WHEREAS, Distributor provides retail sales on the internet of sports
memorabilia and collectibles and related services; and
WHEREAS, DPI desires to distribute the Merchandise offered from time to
time in its available inventory and to sell to the retail market the services,
promotions and special events offered from time to time by DPI ("Catalog") on a
non-exclusive basis through the Internet website location owned and operated by
Distributor ("Website").
THEREFORE, in consideration of the mutual covenants, promises, agreements
and provisions contained herein and subject to the satisfaction of the terms and
conditions set forth herein, and intending to be legally bound hereby, the
parties hereto agree as follows:
ARTICLE 1
GRANT OF DISTRIBUTION RIGHTS
Subject to the provisions of this Agreement, DPI hereby grants to
Distributor, and Distributor hereby accepts the following rights:
1.1 Internet Distribution Rights . Subject to the terms set forth herein,
DPI hereby grants to Distributor a non-exclusive, non-assignable, royalty-free
right and license during the term of this Agreement to market, promote and sell
over the Internet the Merchandise contained in DPI's Catalog, including the
right to: (i) offer the Merchandise to the public through the electronic medium
commonly known as the "Internet"; (ii) to take all Internet orders from
customers for the Merchandise in the DPI Catalog through the use of the Website;
(iii) maintain the database containing information regarding customer orders
over the Internet; (iv) xxxx and collect from such customers the retail price
for all orders for the Merchandise placed over the Internet; and (v) fulfill all
orders for the Merchandise made by use of the Internet by delivering or
arranging for delivery of the Merchandise ordered by customers over the
Internet. Distributor shall have the sole rights to
the information contained in the database compiled by it through use of the
Website ("Database"), including the full right to assign, transfer or sell the
rights and information contained therein. DPI shall have no rights in or to the
Database except that if Distributor should offer the Database to any third
party, Distributor shall offer the Database to DPI on the most favorable terms
it has offered it to any other party. DPI shall have the right to enter into
agreements of all kinds with other Internet distributors including without
limitation, agreements similar in nature to this Agreement.
1.2 [RESERVED]
1.3 Catalog Updates . From time to time during the term of this Agreement,
DPI shall as it notifies its other distributors, attempt to notify Distributor
in writing of any corrections, enhancements, revisions, updates, upgrades and
similar changes to the DPI Catalog. Upon such notification, Distributor, may at
its sole discretion, offer any such newly added Merchandise to customers through
its Website. The parties acknowledge and agree that DPI may, at its sole
discretion, make corrections, enhancements, revisions, updates, or other similar
changes to the DPI Catalog, and that such changes shall become a part of the DPI
Catalog as offered to DPI customers from time to time.
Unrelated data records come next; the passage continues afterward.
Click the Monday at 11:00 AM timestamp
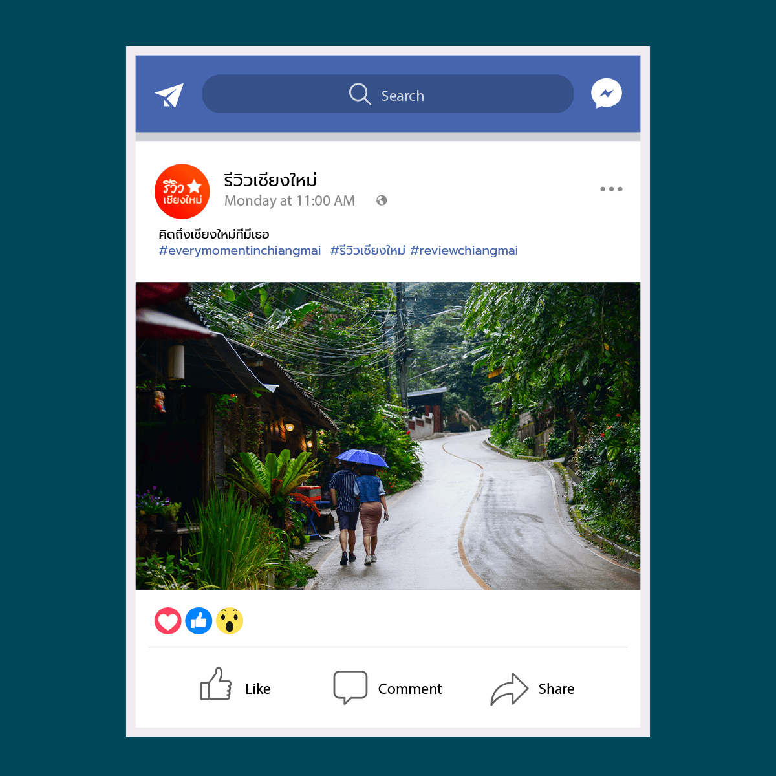The height and width of the screenshot is (776, 776). pos(290,201)
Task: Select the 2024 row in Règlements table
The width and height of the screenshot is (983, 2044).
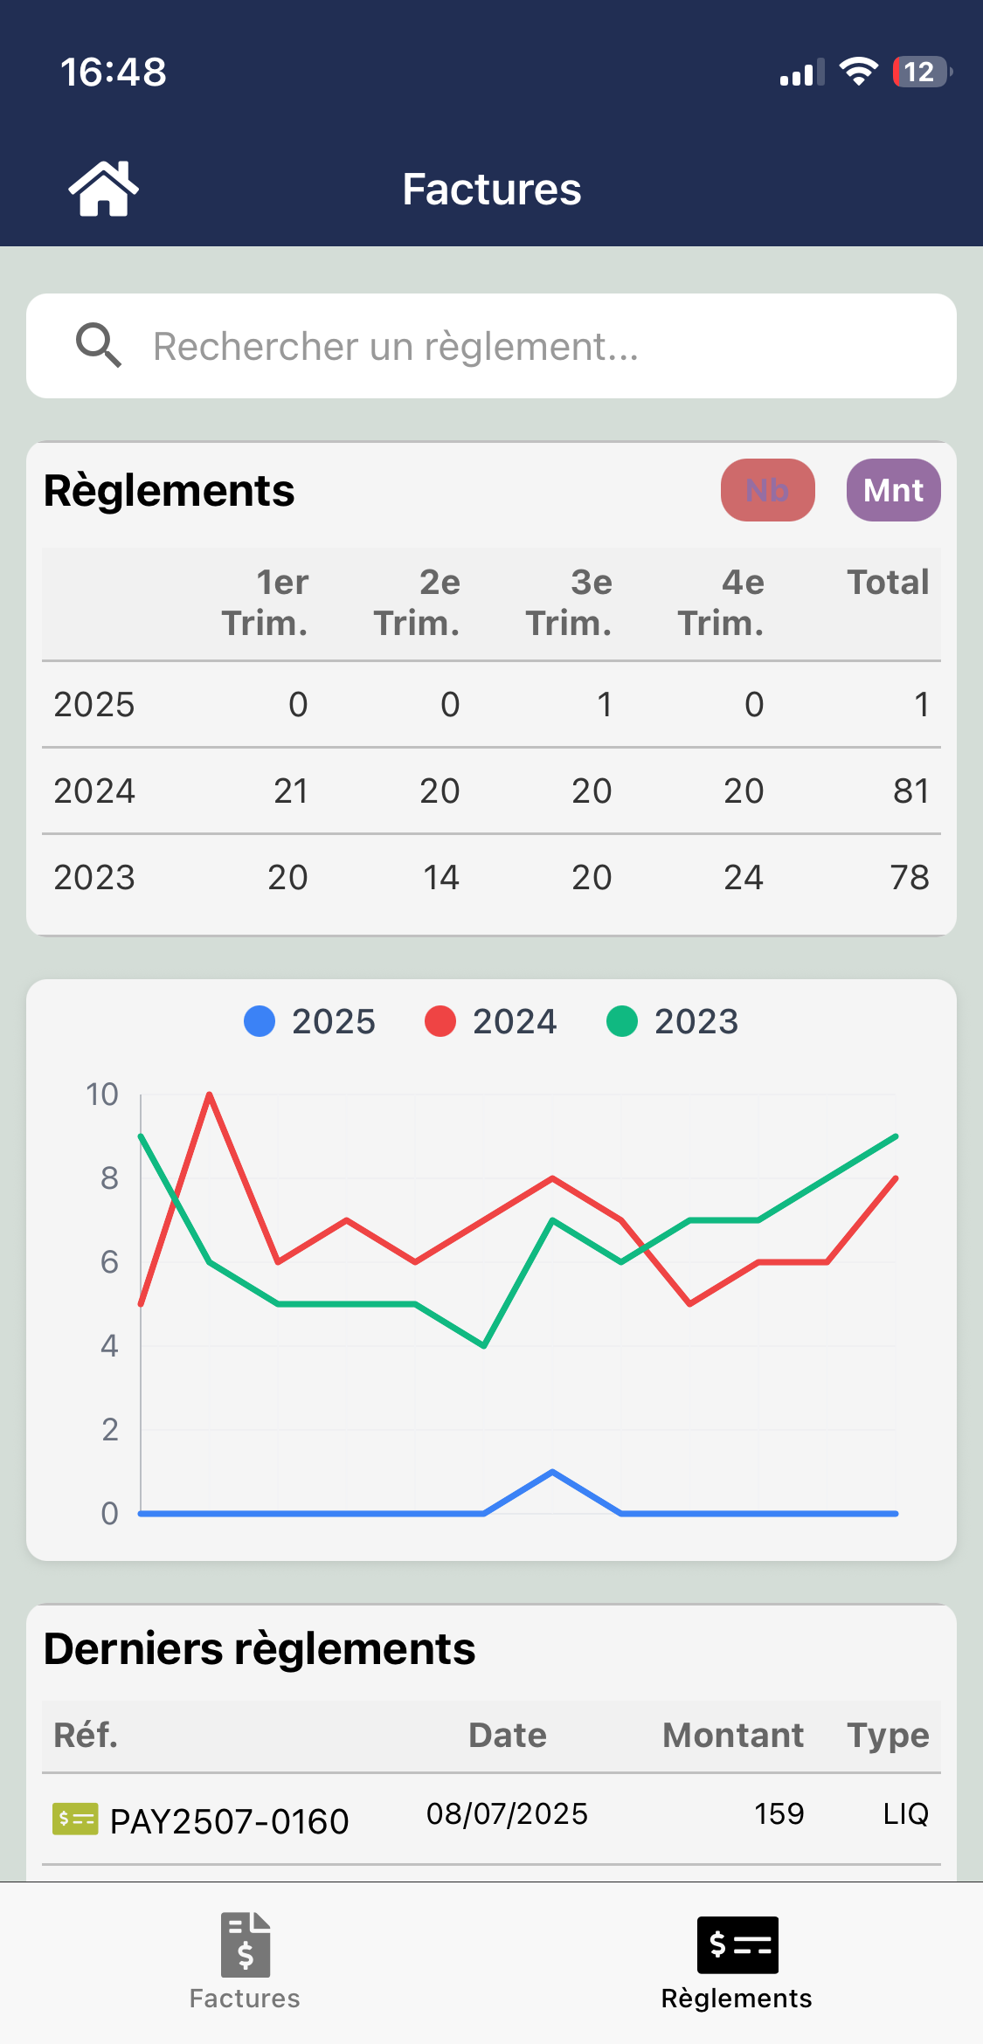Action: (x=491, y=791)

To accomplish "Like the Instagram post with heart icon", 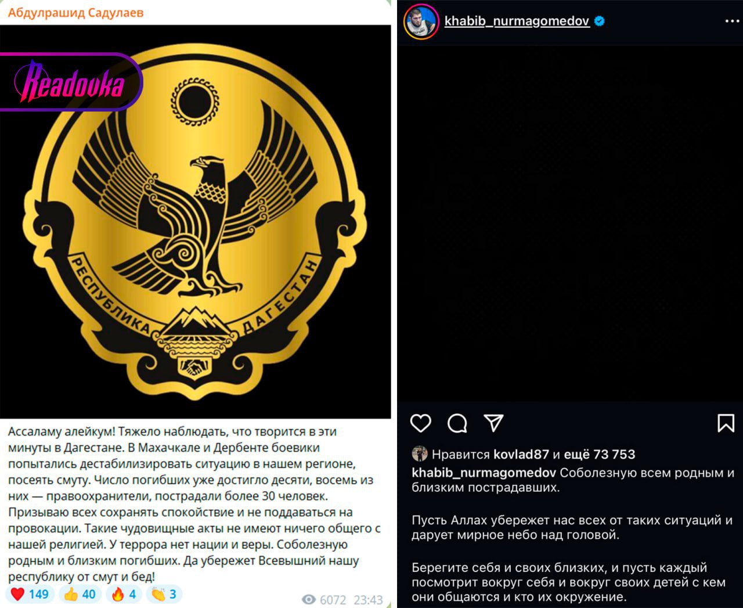I will click(421, 423).
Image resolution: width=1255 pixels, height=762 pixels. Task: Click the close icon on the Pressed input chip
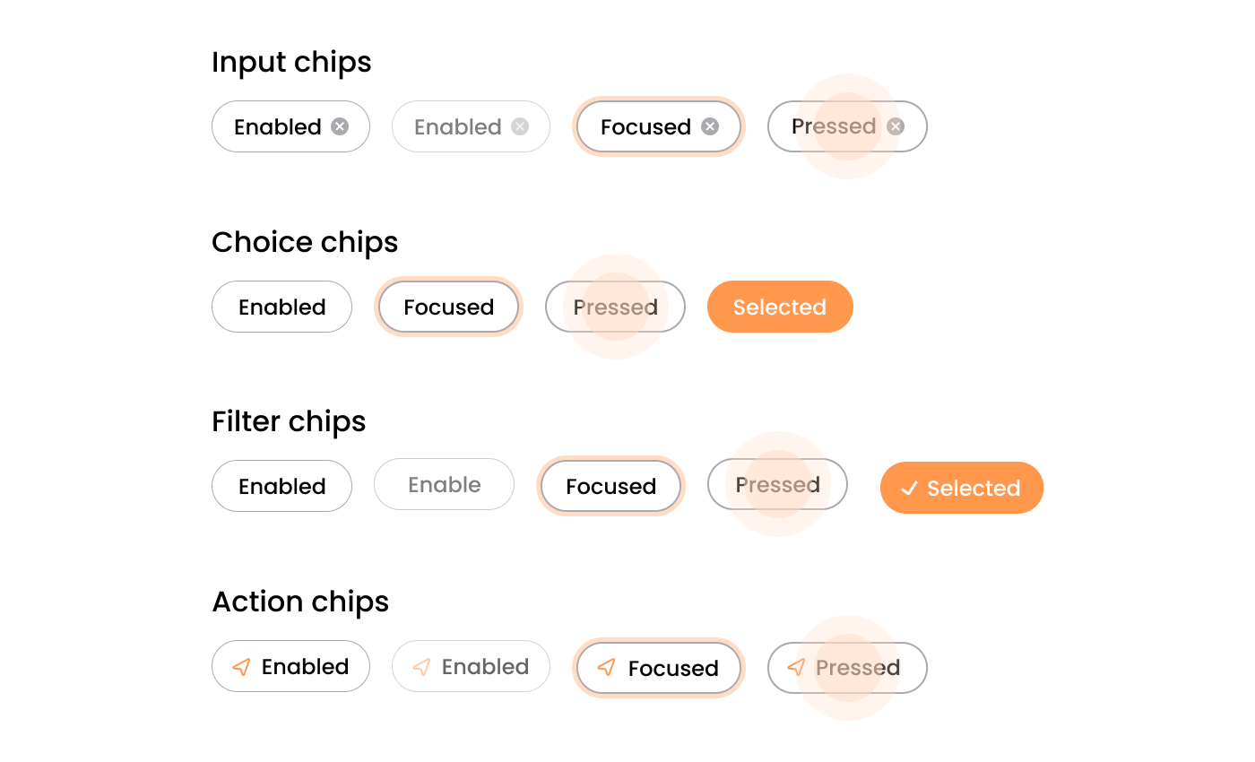pyautogui.click(x=895, y=126)
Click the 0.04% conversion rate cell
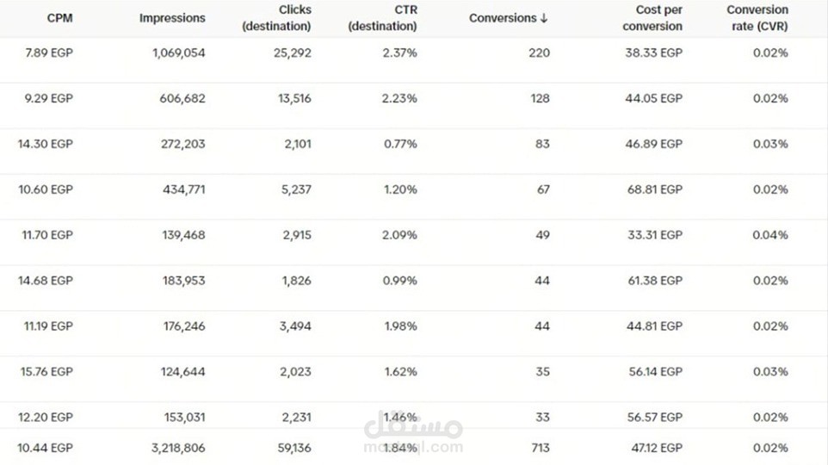The height and width of the screenshot is (465, 828). tap(769, 235)
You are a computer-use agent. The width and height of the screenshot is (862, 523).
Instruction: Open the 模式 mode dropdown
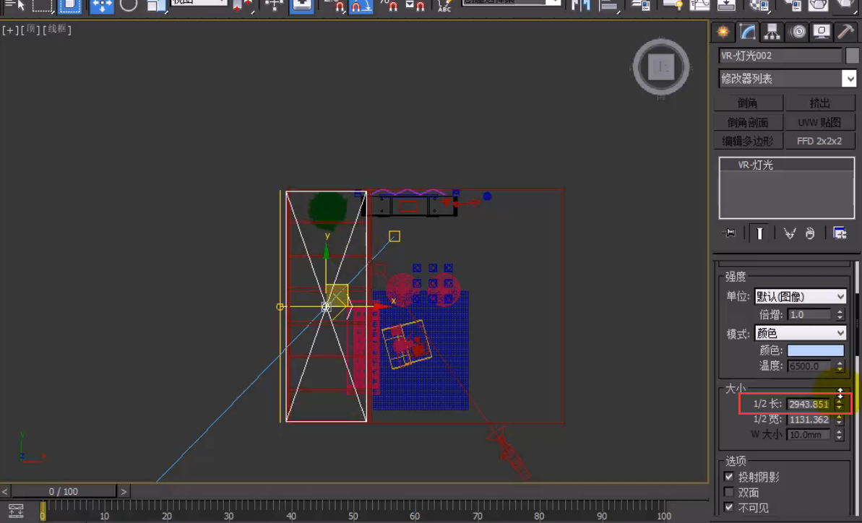click(800, 333)
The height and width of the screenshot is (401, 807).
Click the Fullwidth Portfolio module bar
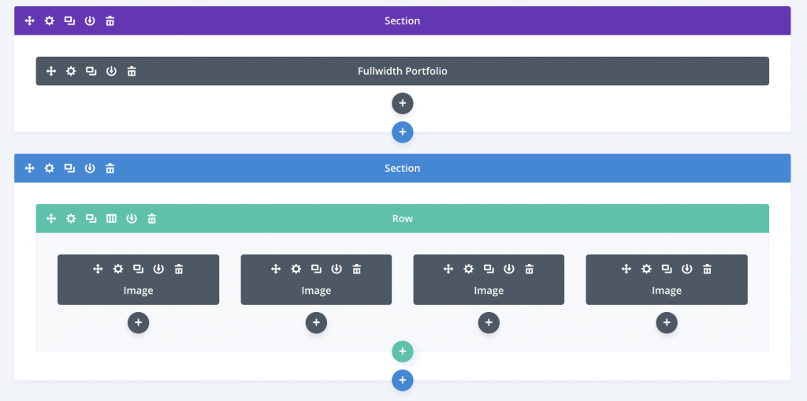[403, 71]
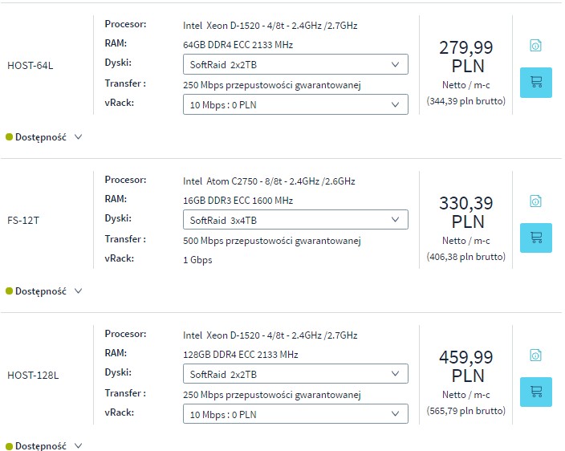Expand Dostępność under HOST-64L
This screenshot has height=451, width=565.
[44, 137]
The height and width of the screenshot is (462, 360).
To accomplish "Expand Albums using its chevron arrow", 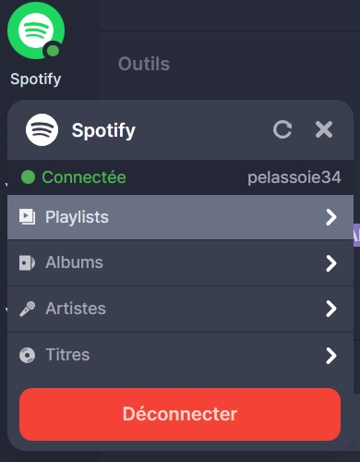I will point(331,263).
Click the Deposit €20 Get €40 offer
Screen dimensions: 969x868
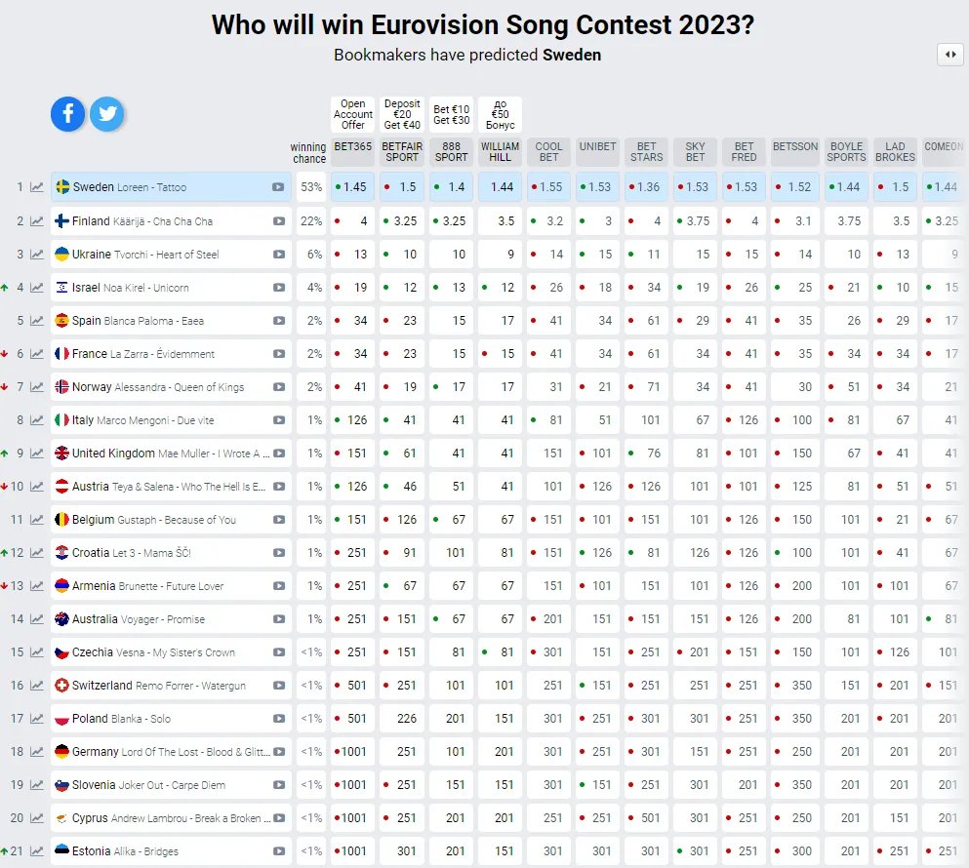(402, 114)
1.4 Shipping/Invoicing. Subject to the availability of inventory and
subject to satisfaction of payment terms, upon placement of an order for
Merchandise by Distributor, DPI agrees to immediately ship the ordered
Merchandise to Distributor, or such other party as Distributor shall designate
on terms FOB-DPI's warehouse.
1.5 Publicity and Promotion of Distributor. DPI agrees to allow Distributor
to publicize the existence of the distribution and marketing relationship
created by this Agreement, and to allow Distributor to use the "Mounted
Memories" name, but only in the manner set out below, on its Website, on any
promotional materials or at any promotional events as Distributor shall
reasonably request, subject to the standards and terms set forth in Section 2.4
and 2.6 hereof . Additionally, DPI agrees to use its best efforts to assist
Distributor at Distributor's expense reasonably cooperate within the promotion
of the Website. Distributor shall only use the Mounted Memories name and
trademark to identify Merchandise as produced by Mounted Memories and to
identify Distributor as an authorized dealer of Mounted Memories products and
for no other purpose.
ARTICLE 2
DISTRIBUTOR'S OBLIGATIONS
2.1 Payment. Distributor will pay for merchandise pursuant to the invoice
terms proposed by DPI. Distributor will promptly supply credit information as
requested. The prices to be charged Distributor for orders placed shall be such
amounts and upon such terms as shall be negotiated between the parties at the
time any order is placed.
2.2 Best Efforts. Throughout the term of this Agreement, Distributor shall
use its commercially reasonable best efforts to market, promote and maximize the
sale of the Merchandise through its Website.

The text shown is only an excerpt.